On the whole, this movement influenced a lot of the gothic atmosphere and the idea of nature versus nurture used in the novella. At first, Frankenstein’s creation may appear to be a monster. ‘His yellow skin scarcely covered the work of muscles and arteries beneath; his hair was a lustrous black, and flowing; his teeth of pearly whiteness’. This stark contrast implies that the monster is alarming at first glance and is bound to be an outsider. This explores part of the social and historical context, by exploring scenery and nature. However, the creation is not monstrous.
Though he is very adult like in his appearance, he is very baby-like and unable to think or even stand for himself. ‘His jaws opened, and he muttered some inarticulate sounds, while a grin wrinkled his cheeks. ‘ This proves he is very vulnerable and lacks the realism of what the norm would call reality. He sees Frankenstein as newborn human or animal would see their mother. Nonetheless, Frankenstein is still too traumatised by the manifestation of the creation to see past this. On the night of the creation’s birth, Shelley uses adjective, adverbs and writing techniques to attain a gothic affect.

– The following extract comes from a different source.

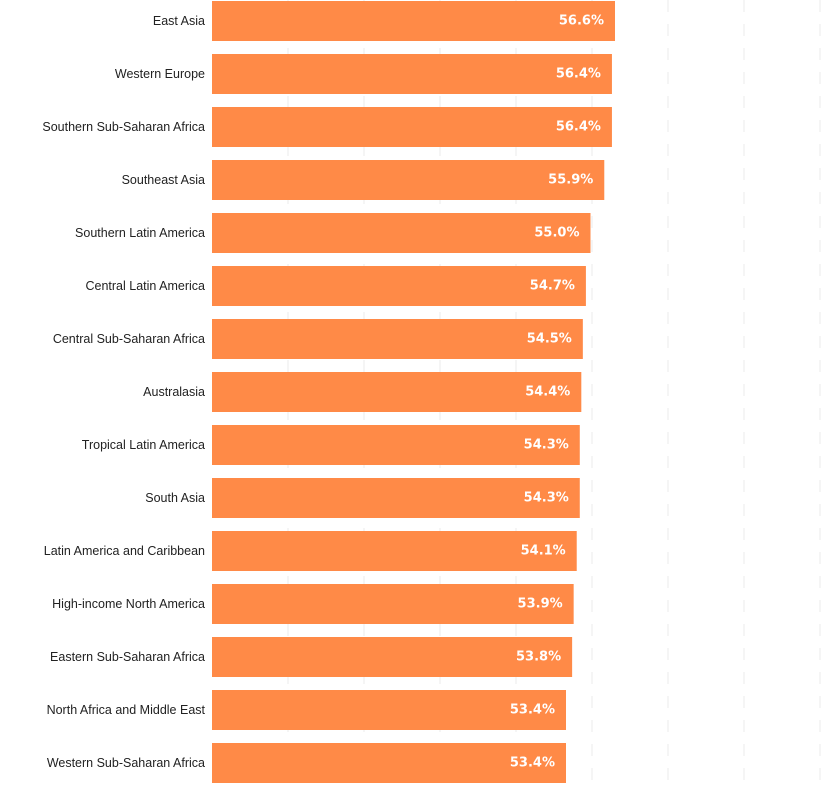 The image size is (840, 790). What do you see at coordinates (544, 552) in the screenshot?
I see `value-label: 54.1%` at bounding box center [544, 552].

She sets the scene firstly, by using nature in juxtaposition with the idea of creating life in an unnatural way and the mood of the characters. She starts ‘it was on a dreary night of November’ which links in with the idea of the creation being a negative creature. The time and place of the creation is also an important aspect of the gothic feel of the birth, ‘it was already one in the morning; the rain pattered dismally against the panes, and my candle was nearly burnt out’ gives the atmosphere a dark and bleak feeling, making it more dream like to Frankenstein.
Shelley begins to use more powerful images of scenery as she explores the growing interest in nature. He is soon brought back to reality when the creation is born. Not the sort of environment the birth of life would usually be. This links back to the creation being an outsider even from birth. Being rejected by his creator eventually leads the creation to be rejected by society. The creation, with no food or shelter, then flees the town of which he was first brought to life and takes refuge in an outbuilding of a hovel owned by the De Lacey family.